Taekwondo is a Korean martial art and the national sport of South Korea. It is the world’s most popular martial art in terms of number of practitioners. Gyeorugi, one type of Taekwondo sparring, is an Olympic event.
In Korean, tae means “to strike or break with foot”; kwon means “to strike or break with fist”; and do means “way”/”art”/”method”; so Taekwondo is loosely translated as “the way of the foot and fist,” but some translate it as, “the art of kicking and punching.”
Taekwondo is known for its emphasis on kicking techniques, which distinguishes it from martial arts such as karate or kung fu. The rationale is that the leg is the longest and strongest weapon a martial artist has, and kicks thus have the greatest potential to execute powerful strikes without successful retaliation.

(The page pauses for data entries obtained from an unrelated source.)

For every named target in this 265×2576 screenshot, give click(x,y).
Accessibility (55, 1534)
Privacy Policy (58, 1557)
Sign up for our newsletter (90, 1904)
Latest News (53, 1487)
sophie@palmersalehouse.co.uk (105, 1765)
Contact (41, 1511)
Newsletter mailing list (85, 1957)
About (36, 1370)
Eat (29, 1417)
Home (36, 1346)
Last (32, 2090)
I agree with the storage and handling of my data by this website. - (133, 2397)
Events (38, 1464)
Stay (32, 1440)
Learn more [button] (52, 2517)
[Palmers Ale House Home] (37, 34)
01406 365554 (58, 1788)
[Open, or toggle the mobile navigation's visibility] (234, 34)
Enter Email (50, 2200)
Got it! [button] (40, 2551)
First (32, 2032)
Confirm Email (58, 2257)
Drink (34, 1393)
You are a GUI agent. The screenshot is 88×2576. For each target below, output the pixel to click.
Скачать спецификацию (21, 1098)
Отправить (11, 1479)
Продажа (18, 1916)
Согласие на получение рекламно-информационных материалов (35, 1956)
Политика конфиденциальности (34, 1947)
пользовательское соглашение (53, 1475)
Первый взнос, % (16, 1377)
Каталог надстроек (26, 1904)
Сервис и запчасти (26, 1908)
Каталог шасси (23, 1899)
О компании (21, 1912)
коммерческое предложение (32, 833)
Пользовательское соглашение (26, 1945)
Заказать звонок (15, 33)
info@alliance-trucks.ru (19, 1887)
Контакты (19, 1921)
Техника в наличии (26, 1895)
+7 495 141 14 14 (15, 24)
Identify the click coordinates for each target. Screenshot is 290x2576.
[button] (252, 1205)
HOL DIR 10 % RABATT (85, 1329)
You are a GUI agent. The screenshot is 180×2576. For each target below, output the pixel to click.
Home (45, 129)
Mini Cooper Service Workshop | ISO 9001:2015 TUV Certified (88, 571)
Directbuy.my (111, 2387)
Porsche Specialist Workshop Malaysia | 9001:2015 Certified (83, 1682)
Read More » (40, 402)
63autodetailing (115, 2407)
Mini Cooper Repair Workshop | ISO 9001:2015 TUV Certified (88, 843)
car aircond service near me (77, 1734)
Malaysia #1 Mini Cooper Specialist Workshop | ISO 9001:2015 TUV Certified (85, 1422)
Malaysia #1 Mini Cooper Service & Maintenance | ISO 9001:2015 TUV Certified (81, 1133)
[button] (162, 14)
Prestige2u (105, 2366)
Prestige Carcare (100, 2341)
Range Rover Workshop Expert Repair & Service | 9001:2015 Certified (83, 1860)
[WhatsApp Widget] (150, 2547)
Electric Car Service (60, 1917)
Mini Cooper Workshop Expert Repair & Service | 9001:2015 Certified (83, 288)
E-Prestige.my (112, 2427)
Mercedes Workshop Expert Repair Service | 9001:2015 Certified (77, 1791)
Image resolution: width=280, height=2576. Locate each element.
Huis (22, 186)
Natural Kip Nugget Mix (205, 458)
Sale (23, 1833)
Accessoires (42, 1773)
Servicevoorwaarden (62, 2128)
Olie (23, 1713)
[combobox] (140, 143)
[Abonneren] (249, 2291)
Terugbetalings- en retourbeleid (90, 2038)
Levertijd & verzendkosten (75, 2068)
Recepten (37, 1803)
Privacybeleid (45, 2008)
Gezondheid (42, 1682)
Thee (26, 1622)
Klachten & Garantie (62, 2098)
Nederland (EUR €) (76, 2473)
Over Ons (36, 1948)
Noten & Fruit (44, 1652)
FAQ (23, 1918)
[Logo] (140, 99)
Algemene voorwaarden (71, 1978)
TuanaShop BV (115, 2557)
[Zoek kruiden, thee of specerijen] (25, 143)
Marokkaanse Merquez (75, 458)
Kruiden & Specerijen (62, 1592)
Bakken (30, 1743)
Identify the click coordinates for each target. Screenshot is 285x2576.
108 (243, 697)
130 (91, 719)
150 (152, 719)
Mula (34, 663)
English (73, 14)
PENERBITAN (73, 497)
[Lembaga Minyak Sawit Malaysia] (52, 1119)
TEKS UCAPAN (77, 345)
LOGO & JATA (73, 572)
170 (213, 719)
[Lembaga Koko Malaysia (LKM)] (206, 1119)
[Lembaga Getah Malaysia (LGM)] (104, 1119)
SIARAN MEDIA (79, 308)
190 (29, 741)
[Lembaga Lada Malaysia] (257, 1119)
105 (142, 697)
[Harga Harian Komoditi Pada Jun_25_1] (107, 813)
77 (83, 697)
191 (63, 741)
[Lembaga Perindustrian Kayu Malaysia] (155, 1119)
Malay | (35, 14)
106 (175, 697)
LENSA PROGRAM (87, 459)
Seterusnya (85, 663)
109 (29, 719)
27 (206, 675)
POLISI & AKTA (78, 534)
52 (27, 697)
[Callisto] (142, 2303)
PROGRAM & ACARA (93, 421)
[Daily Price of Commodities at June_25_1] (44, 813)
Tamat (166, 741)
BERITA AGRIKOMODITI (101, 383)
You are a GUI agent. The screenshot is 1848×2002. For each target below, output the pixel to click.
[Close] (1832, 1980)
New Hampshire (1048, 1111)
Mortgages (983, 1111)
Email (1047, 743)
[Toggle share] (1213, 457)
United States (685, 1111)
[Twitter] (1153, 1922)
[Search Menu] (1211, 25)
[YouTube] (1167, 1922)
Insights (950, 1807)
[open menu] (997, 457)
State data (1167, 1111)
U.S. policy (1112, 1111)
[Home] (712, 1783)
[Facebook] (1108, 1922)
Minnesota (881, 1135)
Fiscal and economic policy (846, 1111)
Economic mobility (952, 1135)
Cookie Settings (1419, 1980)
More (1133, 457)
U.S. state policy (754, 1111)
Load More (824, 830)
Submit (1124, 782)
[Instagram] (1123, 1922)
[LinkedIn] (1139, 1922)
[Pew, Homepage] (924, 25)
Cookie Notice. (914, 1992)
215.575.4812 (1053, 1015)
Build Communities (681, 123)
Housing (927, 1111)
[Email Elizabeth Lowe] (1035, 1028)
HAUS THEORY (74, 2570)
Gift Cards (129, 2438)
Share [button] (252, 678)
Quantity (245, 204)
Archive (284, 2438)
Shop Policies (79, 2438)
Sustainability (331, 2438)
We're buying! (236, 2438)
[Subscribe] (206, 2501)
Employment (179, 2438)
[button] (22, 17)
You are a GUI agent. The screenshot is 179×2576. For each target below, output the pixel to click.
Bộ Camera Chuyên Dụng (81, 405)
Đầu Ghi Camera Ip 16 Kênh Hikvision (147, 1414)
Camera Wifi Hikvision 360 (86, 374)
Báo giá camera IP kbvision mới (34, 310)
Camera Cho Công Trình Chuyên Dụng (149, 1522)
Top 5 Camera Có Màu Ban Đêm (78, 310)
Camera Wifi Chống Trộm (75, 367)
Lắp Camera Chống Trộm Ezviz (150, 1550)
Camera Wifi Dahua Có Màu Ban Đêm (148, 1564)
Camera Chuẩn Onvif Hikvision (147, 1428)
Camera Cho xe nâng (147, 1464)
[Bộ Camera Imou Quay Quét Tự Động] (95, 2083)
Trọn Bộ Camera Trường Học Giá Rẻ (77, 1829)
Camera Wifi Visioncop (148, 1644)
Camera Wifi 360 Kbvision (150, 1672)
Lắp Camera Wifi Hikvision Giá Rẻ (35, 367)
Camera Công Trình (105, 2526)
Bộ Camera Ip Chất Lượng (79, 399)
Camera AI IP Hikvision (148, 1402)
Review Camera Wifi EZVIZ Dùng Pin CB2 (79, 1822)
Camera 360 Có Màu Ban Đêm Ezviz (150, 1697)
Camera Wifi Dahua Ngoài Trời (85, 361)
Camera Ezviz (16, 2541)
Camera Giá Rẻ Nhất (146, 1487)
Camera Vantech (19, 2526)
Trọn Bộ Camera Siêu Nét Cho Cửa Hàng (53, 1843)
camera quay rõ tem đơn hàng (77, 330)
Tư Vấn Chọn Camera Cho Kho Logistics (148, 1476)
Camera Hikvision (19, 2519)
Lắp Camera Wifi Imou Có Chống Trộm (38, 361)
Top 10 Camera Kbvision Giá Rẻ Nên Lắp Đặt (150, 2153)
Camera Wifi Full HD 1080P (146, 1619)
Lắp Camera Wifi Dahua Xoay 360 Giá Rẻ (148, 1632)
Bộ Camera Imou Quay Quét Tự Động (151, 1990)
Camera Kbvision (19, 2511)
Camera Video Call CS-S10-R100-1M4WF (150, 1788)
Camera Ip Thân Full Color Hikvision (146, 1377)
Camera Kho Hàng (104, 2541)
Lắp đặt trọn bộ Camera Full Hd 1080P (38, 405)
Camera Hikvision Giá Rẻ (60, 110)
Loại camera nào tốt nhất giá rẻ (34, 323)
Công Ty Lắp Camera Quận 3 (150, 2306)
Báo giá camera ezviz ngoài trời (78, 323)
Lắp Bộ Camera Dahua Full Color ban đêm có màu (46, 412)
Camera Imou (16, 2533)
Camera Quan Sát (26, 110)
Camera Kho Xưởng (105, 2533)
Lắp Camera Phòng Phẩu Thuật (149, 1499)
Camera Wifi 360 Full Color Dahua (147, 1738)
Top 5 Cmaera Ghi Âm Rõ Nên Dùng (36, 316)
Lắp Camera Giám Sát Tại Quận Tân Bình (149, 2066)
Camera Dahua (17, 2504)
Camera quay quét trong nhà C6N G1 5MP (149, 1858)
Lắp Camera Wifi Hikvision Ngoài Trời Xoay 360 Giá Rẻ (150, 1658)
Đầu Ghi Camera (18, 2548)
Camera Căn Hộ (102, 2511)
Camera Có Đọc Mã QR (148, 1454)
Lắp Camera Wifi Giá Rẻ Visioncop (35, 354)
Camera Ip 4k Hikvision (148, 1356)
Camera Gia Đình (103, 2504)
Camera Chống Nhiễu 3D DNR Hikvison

Taekwondo has been developing with the 5000-year long history of Korea, being called by several different names in the course. In Korea, Taekwondo began as a defense martial art called “Subak” or “Taekkyon,” and developed as a way of training body and mind in the ancient kingdom of Koguryo, under the name of “Sunbae.” In the Shilla period, it had become the backbone of Hwarangdo that aimed at producing leaders of the country.
Today, Taekwondo as a martial art is popular with people of both genders and of many ages. Physically, taekwondo develops strength, speed, balance, flexibility, and stamina. An example of the union of mental and physical discipline is the breaking of boards, which requires both physical mastery of the technique and the concentration to focus one’s strength.